Find each line in the items below that contains the string "Task", matching case exactly, and copy those lines.

▼

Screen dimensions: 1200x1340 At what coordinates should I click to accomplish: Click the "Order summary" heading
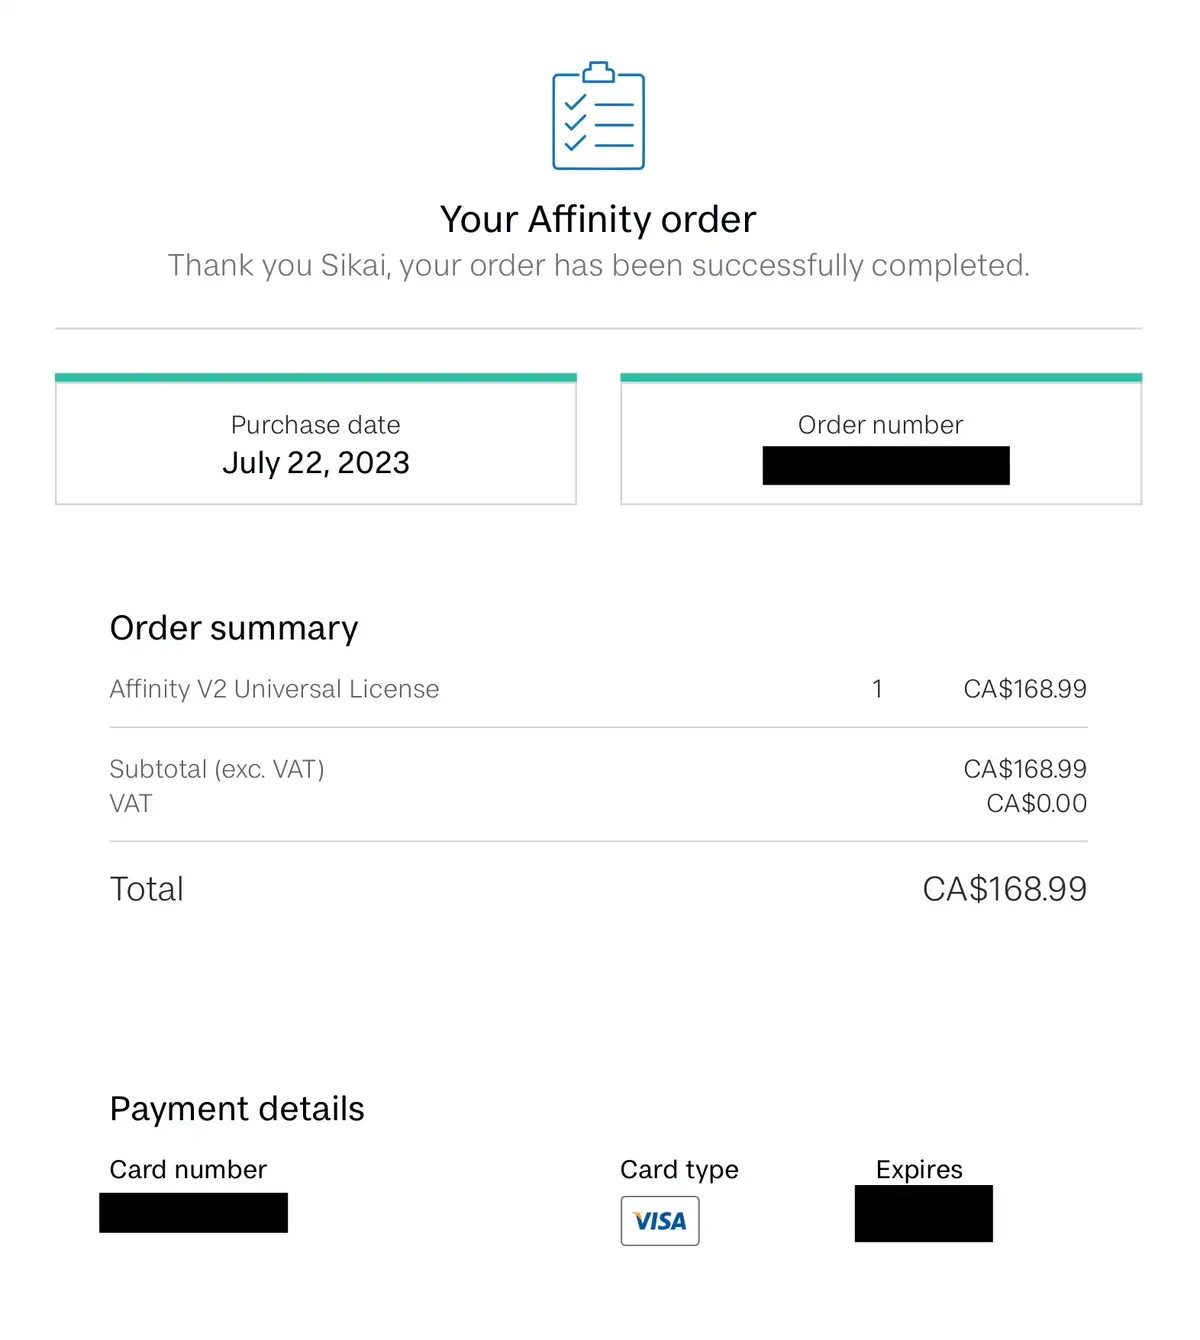[234, 628]
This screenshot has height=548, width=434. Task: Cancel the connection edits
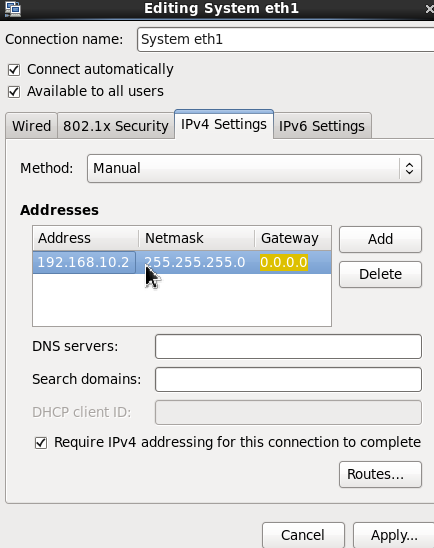[x=303, y=535]
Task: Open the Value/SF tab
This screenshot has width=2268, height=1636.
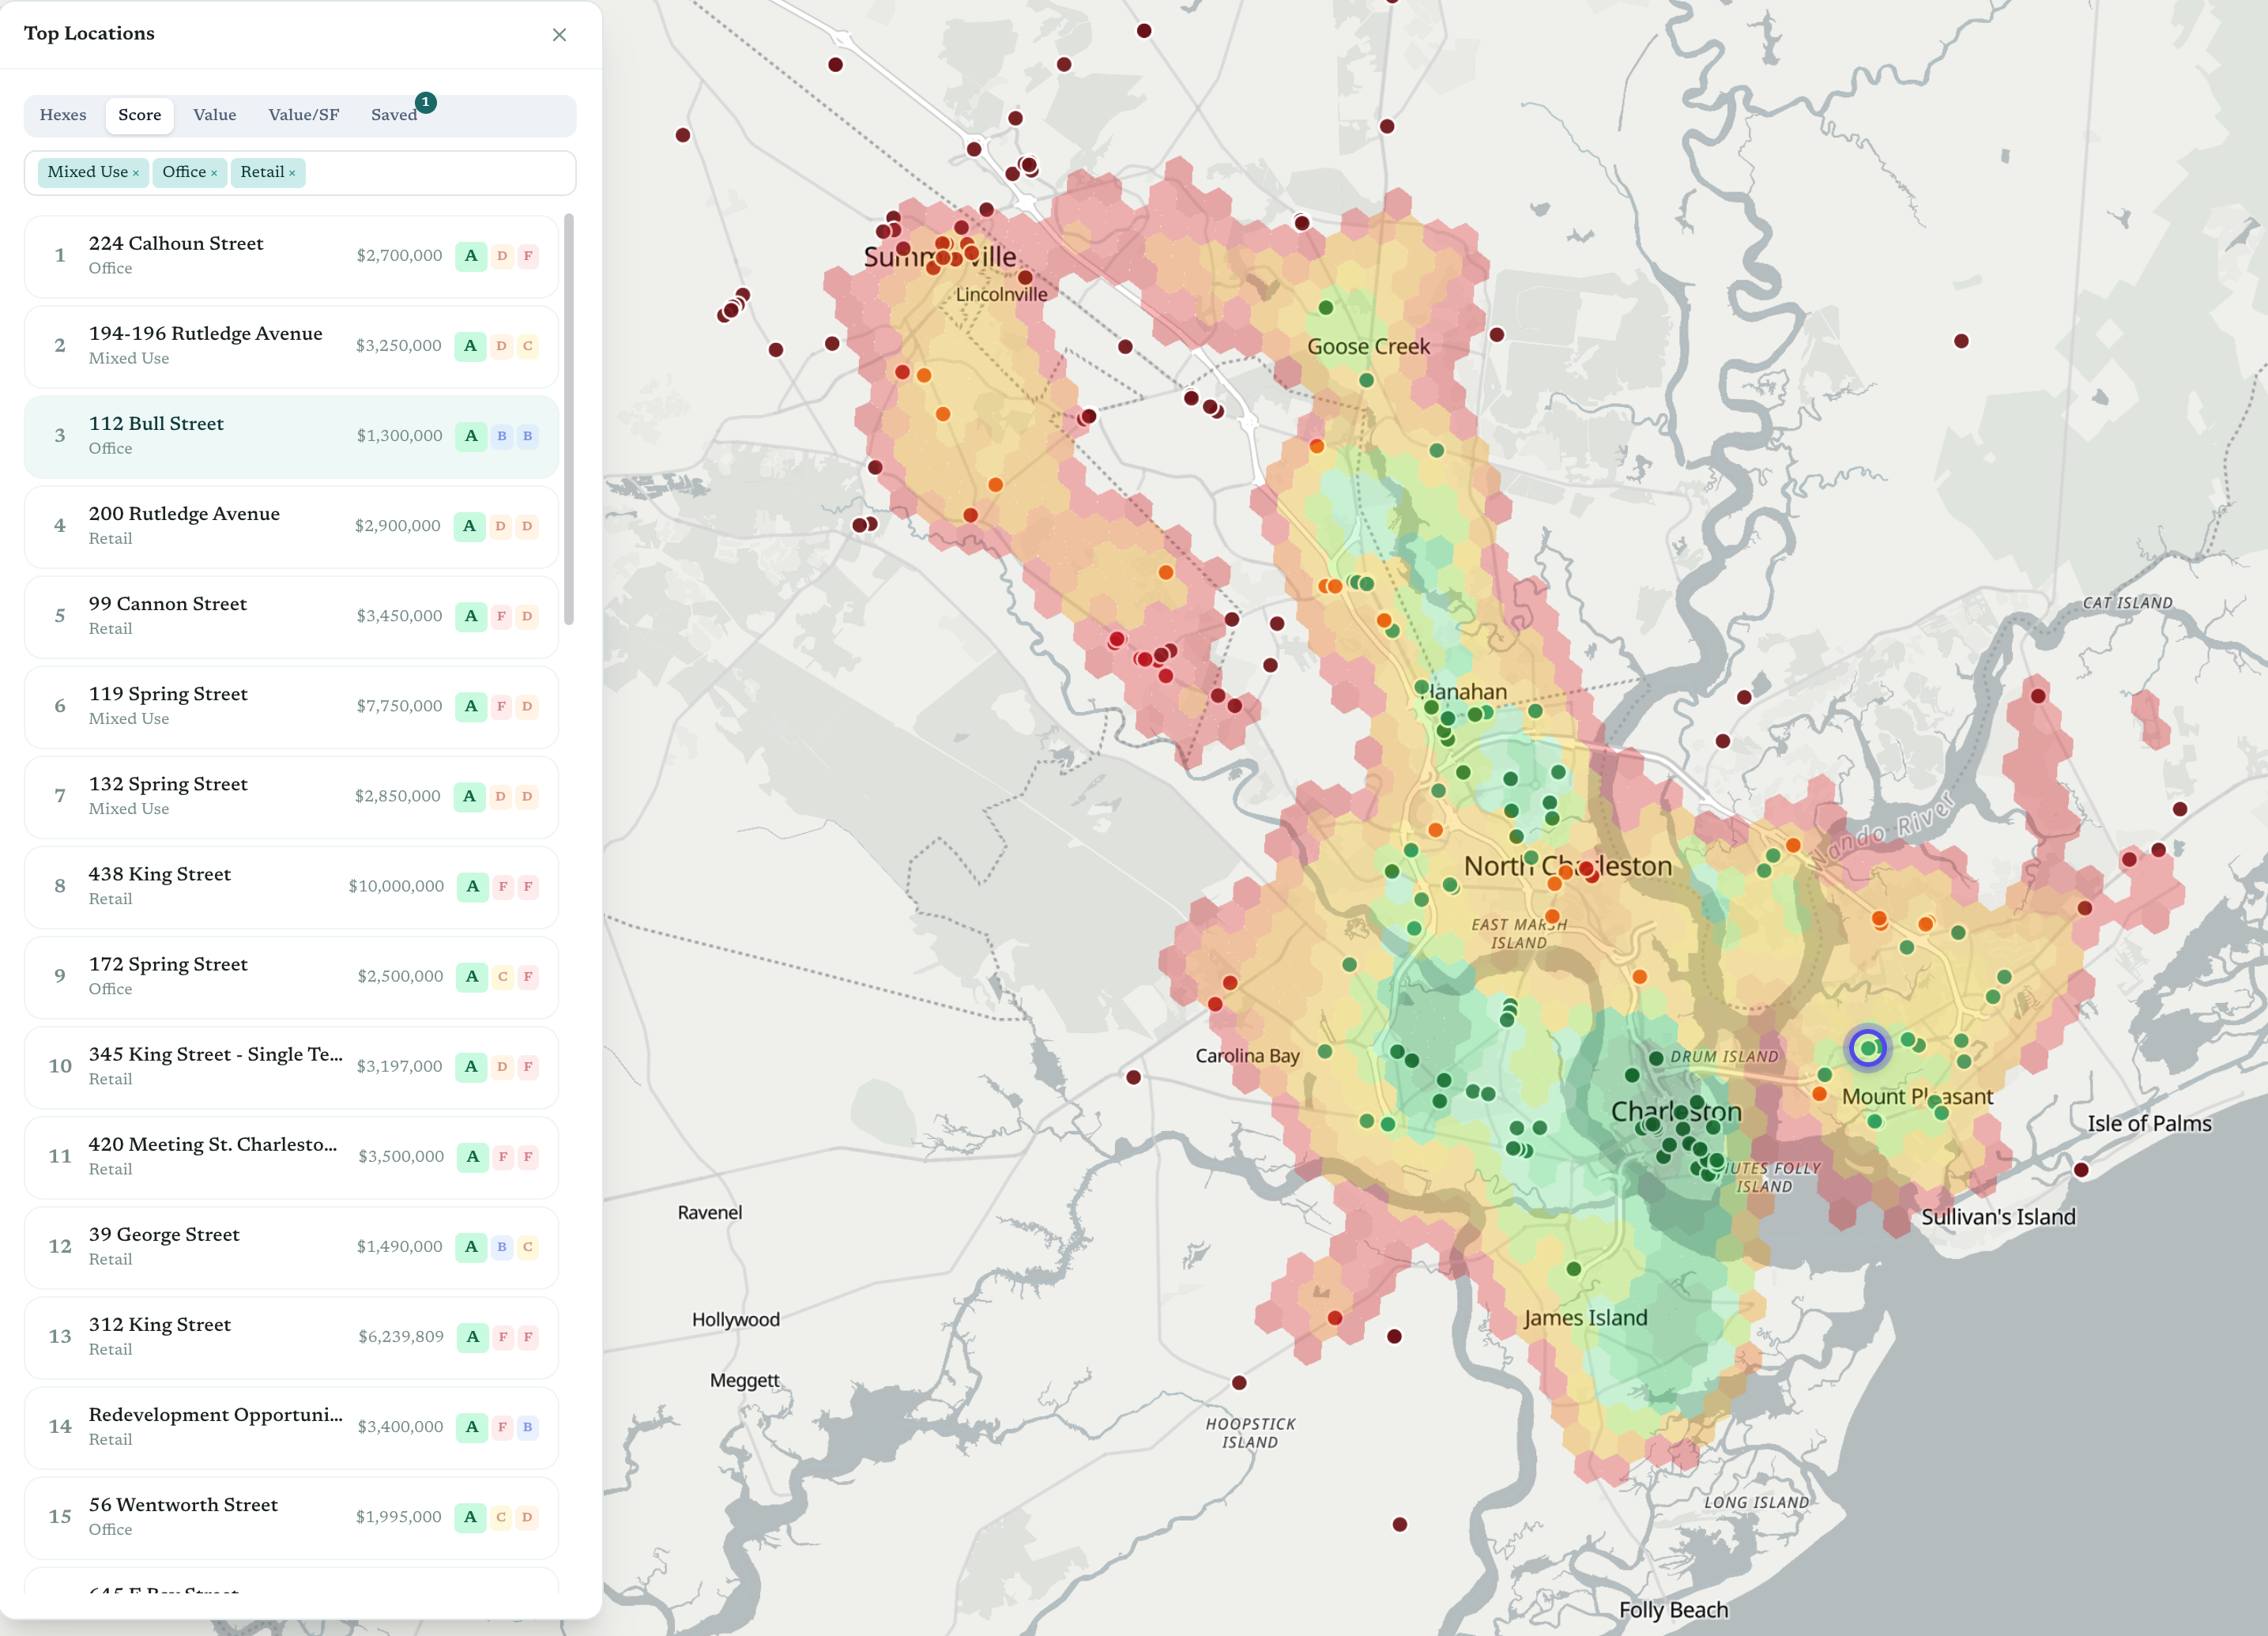Action: (x=304, y=115)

▲

■ COMPLETE ANSWER:
This screenshot has height=548, width=434. Task: Cancel the connection edits
Task: Open the Value/SF tab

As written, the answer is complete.